Google rolls out Android 11 Beta for secure chats, device management
The Beta version is primarily downloaded by app makers while Google continues to work out the bugs in the software before the operating system is offered for free to owners of smartphones running on Android.
Google has released a test version of its annual upgrade to its Android software without the usual fanfare heralding the latest operating system powering most smartphones.
The debut of Android 11's Beta version was announced Wednesday in a blog post, along with video tutorials for the makers of smartphone applications on Google's YouTube service.
Android 11 will offer several new features making it easier for people to find notifications about incoming texts. It also gives users the ability to quickly open a digital conversation by pressing on a floating bubble identifying the person on the other end of a text.

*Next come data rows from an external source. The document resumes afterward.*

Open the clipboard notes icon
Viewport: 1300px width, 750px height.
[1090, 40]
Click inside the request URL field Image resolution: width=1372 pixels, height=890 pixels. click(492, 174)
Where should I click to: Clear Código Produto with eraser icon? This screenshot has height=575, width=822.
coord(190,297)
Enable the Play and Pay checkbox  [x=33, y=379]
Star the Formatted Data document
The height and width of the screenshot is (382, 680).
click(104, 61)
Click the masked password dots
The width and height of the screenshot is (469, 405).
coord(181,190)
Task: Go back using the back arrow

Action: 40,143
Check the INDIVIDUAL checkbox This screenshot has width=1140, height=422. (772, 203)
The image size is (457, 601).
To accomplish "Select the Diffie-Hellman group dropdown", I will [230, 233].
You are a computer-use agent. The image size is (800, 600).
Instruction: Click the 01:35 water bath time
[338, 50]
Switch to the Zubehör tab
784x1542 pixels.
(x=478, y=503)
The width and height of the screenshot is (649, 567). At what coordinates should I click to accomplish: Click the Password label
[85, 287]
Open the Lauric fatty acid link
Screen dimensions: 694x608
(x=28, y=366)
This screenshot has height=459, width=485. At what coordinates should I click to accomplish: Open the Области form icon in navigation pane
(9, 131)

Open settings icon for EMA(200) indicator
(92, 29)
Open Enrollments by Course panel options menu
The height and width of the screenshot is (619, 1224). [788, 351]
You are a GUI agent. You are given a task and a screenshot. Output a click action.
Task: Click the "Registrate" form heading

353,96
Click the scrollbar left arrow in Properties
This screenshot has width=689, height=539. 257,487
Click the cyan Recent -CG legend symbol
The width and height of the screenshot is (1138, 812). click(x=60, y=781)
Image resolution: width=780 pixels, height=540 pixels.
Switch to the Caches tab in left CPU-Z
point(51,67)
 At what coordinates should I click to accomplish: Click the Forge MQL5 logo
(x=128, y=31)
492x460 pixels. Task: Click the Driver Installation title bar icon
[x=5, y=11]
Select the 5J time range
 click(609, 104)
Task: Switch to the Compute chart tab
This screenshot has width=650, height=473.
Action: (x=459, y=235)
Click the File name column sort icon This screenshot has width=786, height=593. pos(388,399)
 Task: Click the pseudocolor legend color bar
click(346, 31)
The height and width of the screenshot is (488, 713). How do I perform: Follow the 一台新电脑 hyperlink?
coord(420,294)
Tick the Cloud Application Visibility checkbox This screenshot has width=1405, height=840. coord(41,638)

The new Android bubbles mirror a feature that Facebook has been using in its Messenger app for years.
The next version of the software is also designed to do a better job of guarding people's privacy, something Google is frequently accused of invading as it collects information to sell ads.
Users will be asked if they wish to grant an app access to their location for one time only and then Android won't allow access until the user authorises it again.
Android 11 will also automatically identify when an app hasn't been used for an extended time and turn off previous permissions that users may have forgotten they granted in the past.
The Beta version is primarily downloaded by app makers while Google continues to work out the bugs in the software before the operating system is offered for free to owners of smartphones running on Android.
But smartphone manufacturers and wireless carriers don't always quickly push out the next version of Android software to users, leaving many devices running on older versions of the software for years.
Google usually previews the next version of its Android software during an annual event held in May near its headquarters in Mountain View, California, with thousands of app makers and computer programmers in the audience.
But the coronavirus pandemic forced Google to cancel that event this year and shift it to a virtual gathering that it planned to hold last week. But that plan too was scuttled amid the mass protests roiling cities across the US in the wake of the death of George Floyd, a black man who died in police custody in Minneapolis after a white police officer pressed a knee into his neck.
The new versions of Android are quickly offered to owners of Google's Pixel phones, but those account for a minuscule fraction of the more than two billion devices running on various versions of Android.
In contrast, more than 80 percent of iPhone users typically download the annual upgrades to Apple's iOS, the software powering those devices. Apple plans to preview the next version of its iOS June 22 during an event that will be held online instead of an in-person event that attracts thousands of people from all over the world to Silicon Valley.